◆ Task requirements:
The line that contains "Viewport: 1781px width, 929px" marks the start. Please set it down, with every later line of the data, exactly and without pictures.

◆ Information given:
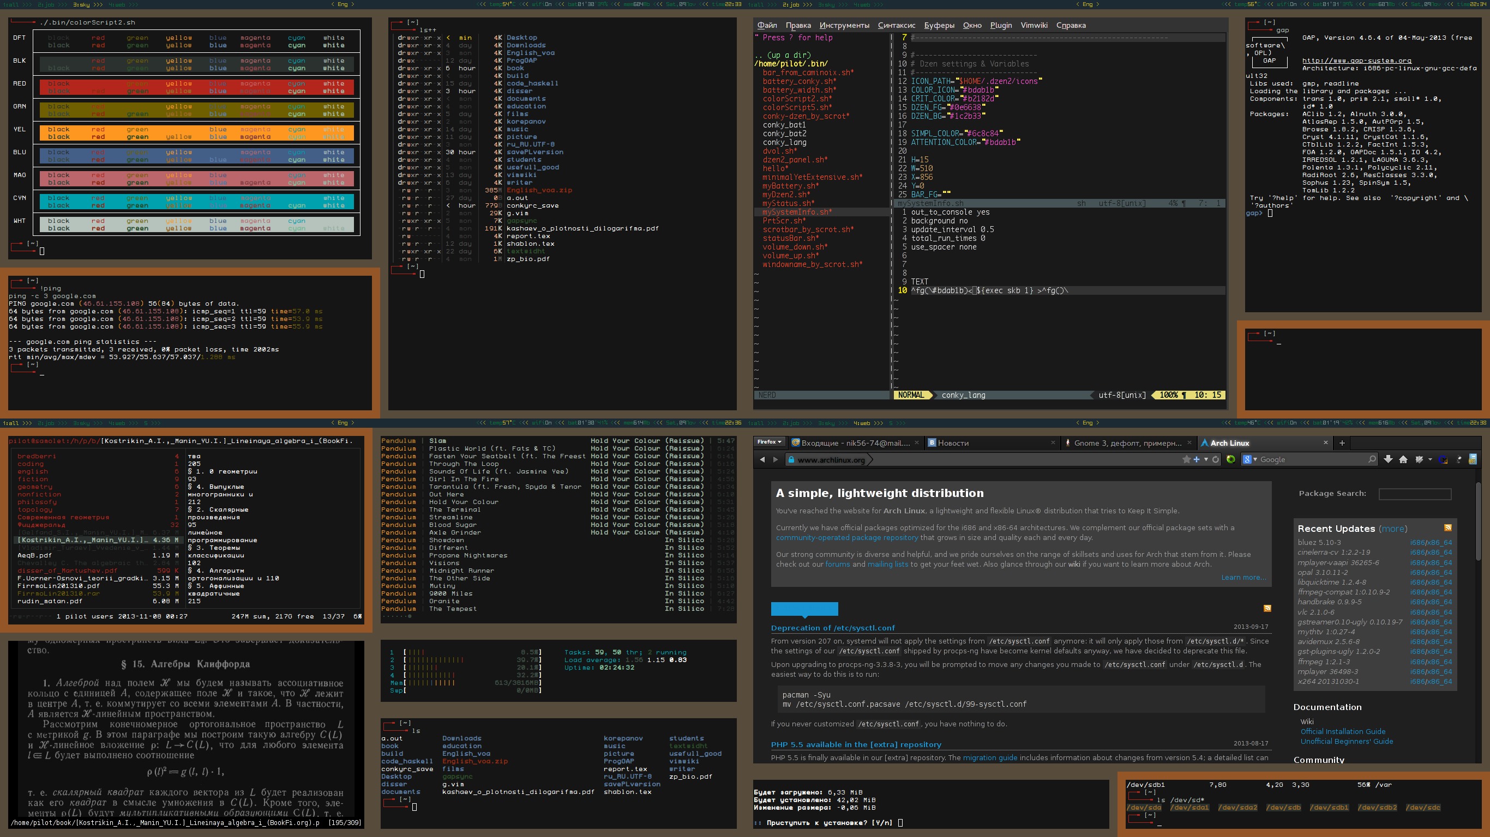The width and height of the screenshot is (1490, 837).
Task: Open the Official Installation Guide link
Action: [x=1343, y=731]
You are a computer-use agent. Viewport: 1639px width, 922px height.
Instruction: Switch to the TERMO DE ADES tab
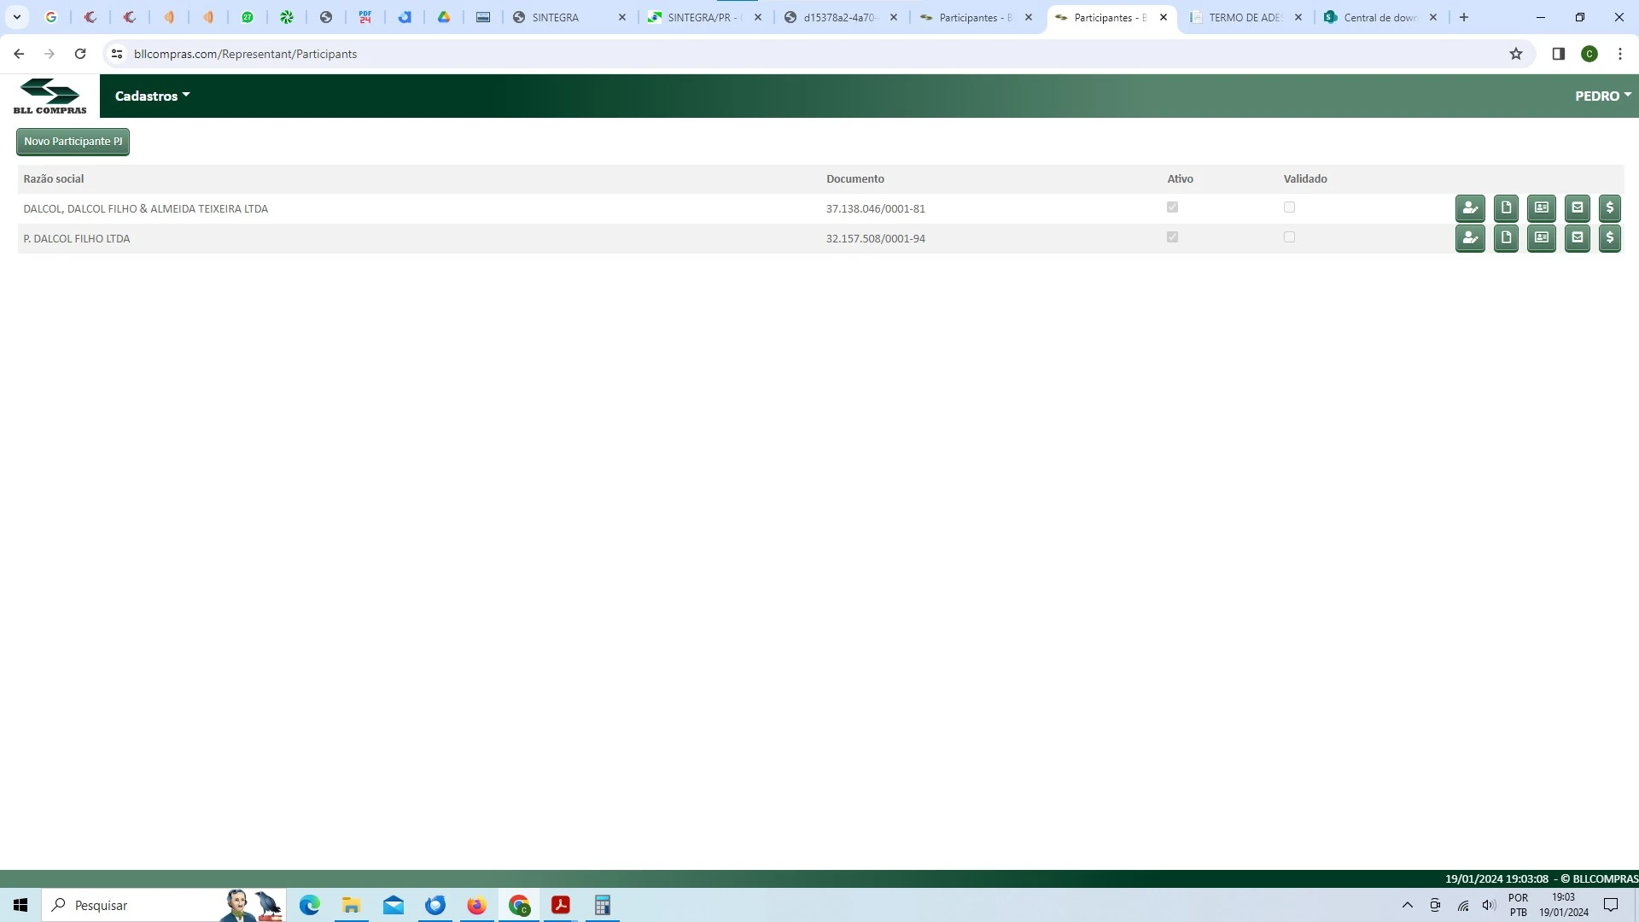pos(1245,17)
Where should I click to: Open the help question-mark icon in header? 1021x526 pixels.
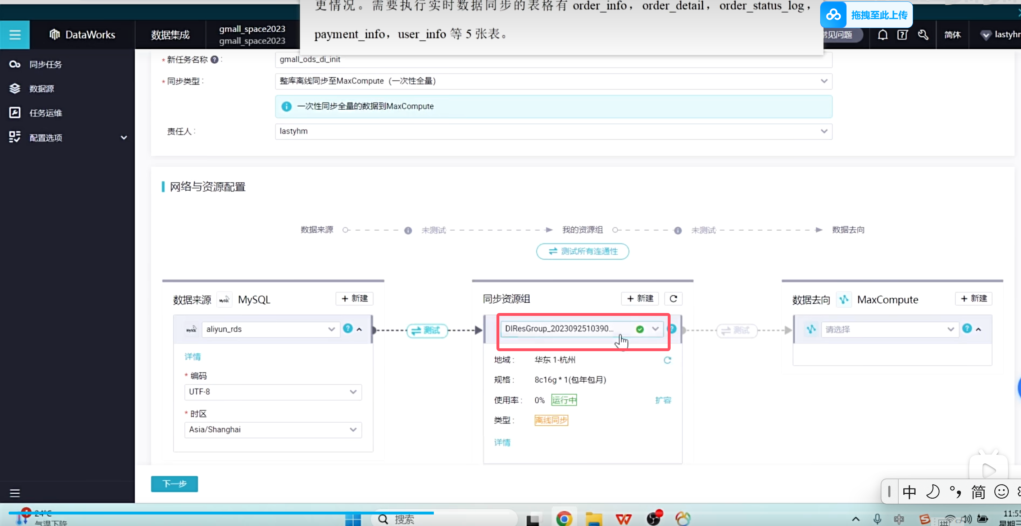pos(902,35)
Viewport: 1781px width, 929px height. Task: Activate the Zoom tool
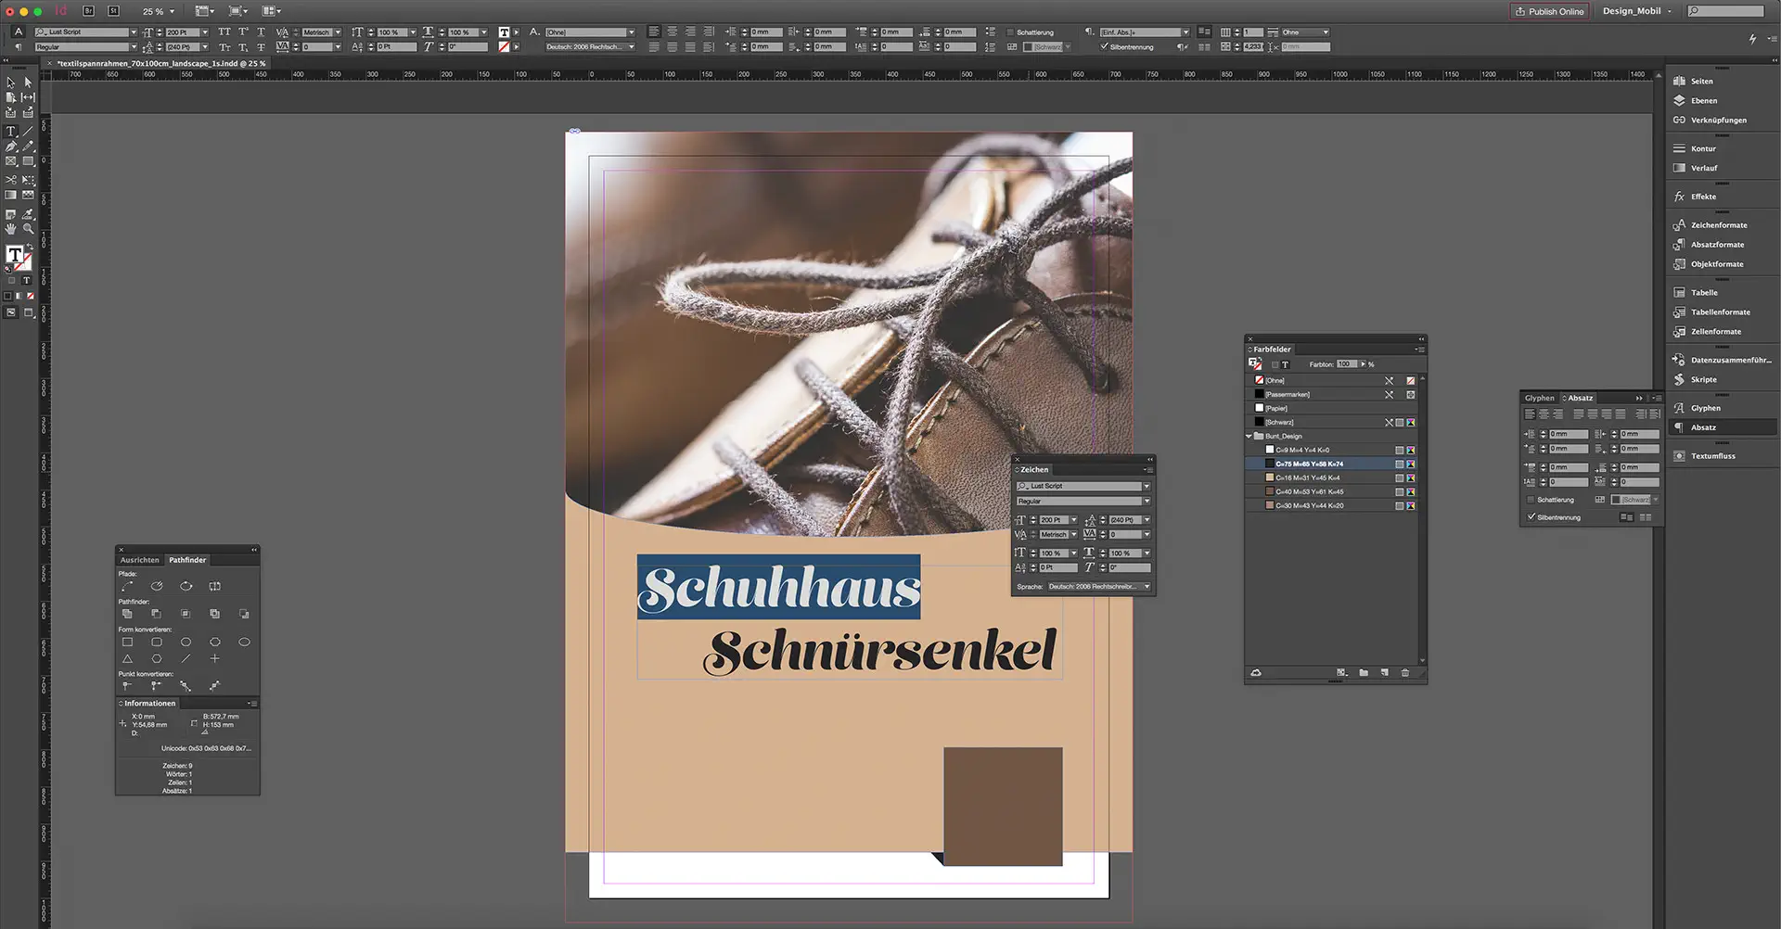[29, 227]
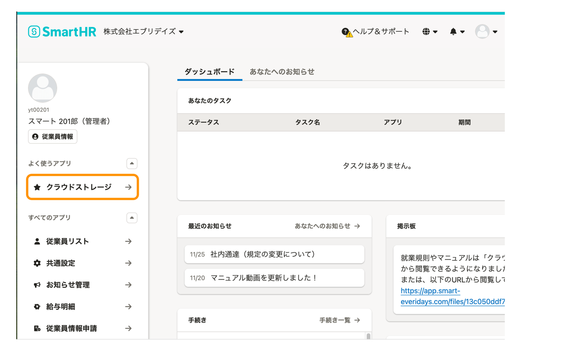The width and height of the screenshot is (586, 343).
Task: Open 従業員情報申請 document icon
Action: click(x=37, y=328)
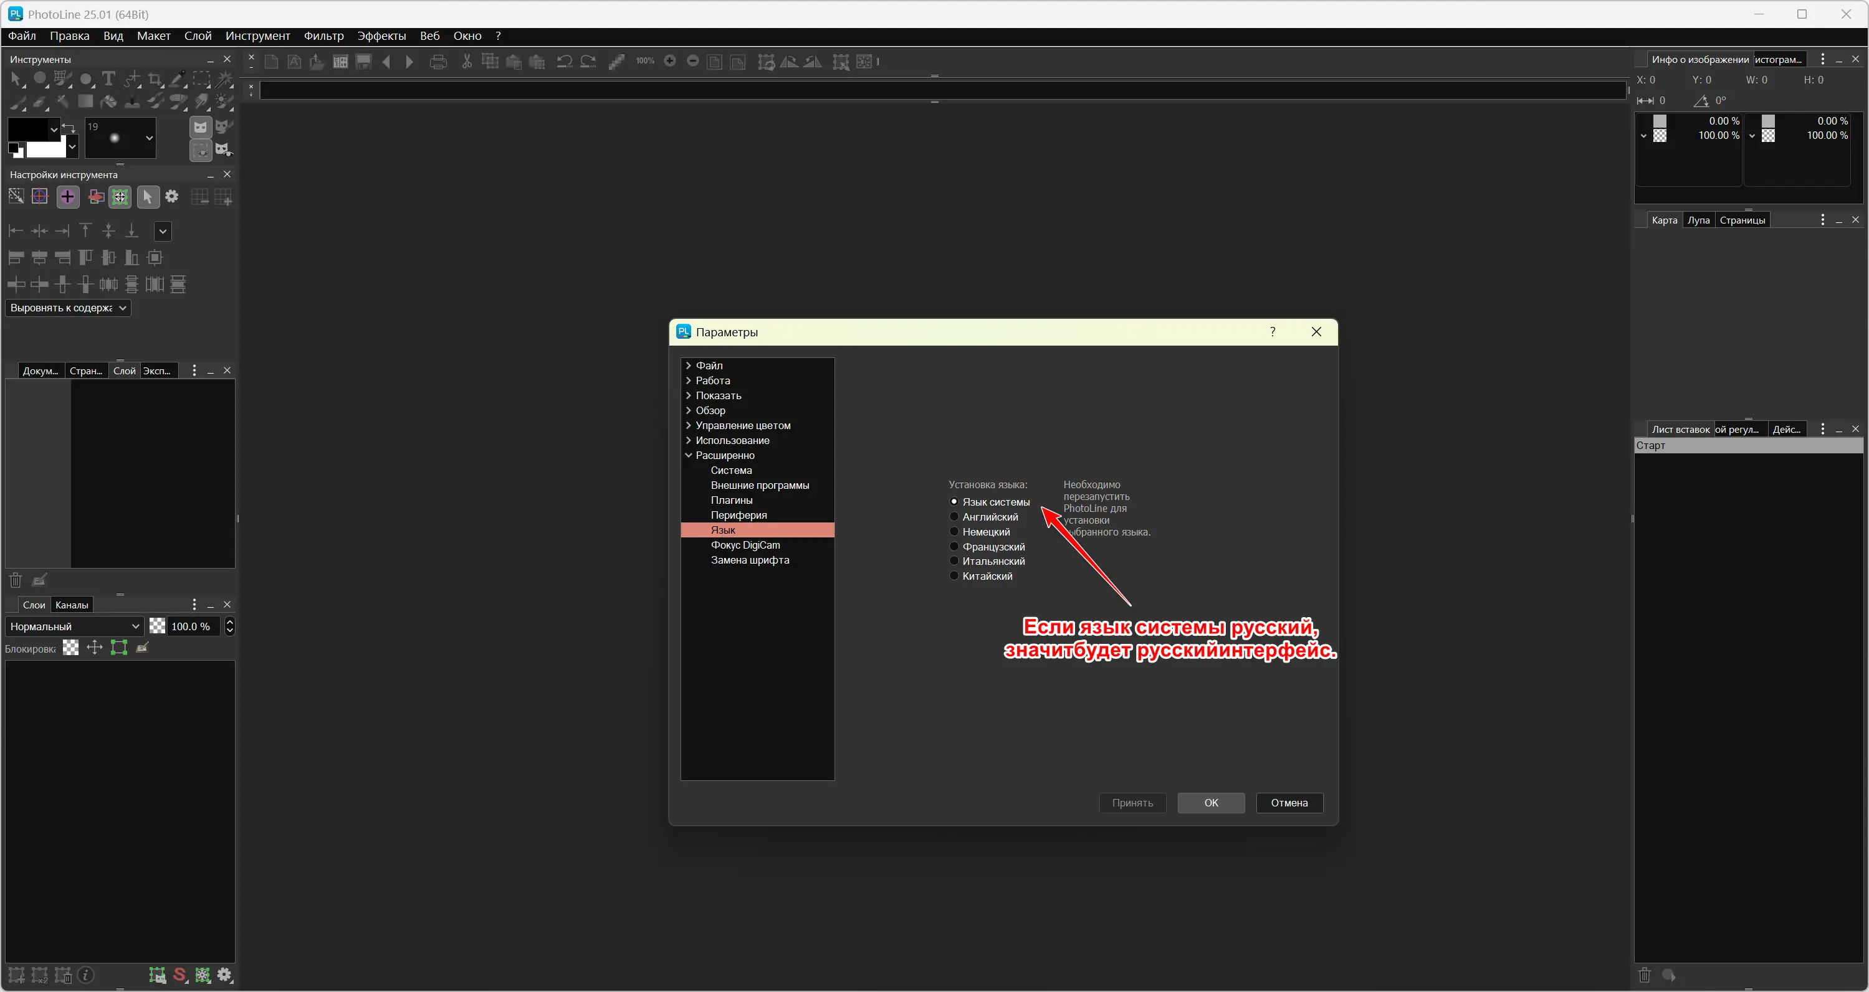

◆ Final answer:
Viewport: 1781px width, 929px height. Task: Activate the Zoom tool
[29, 227]
The width and height of the screenshot is (586, 343).
Task: Open 従業員情報申請 document icon
Action: click(x=37, y=328)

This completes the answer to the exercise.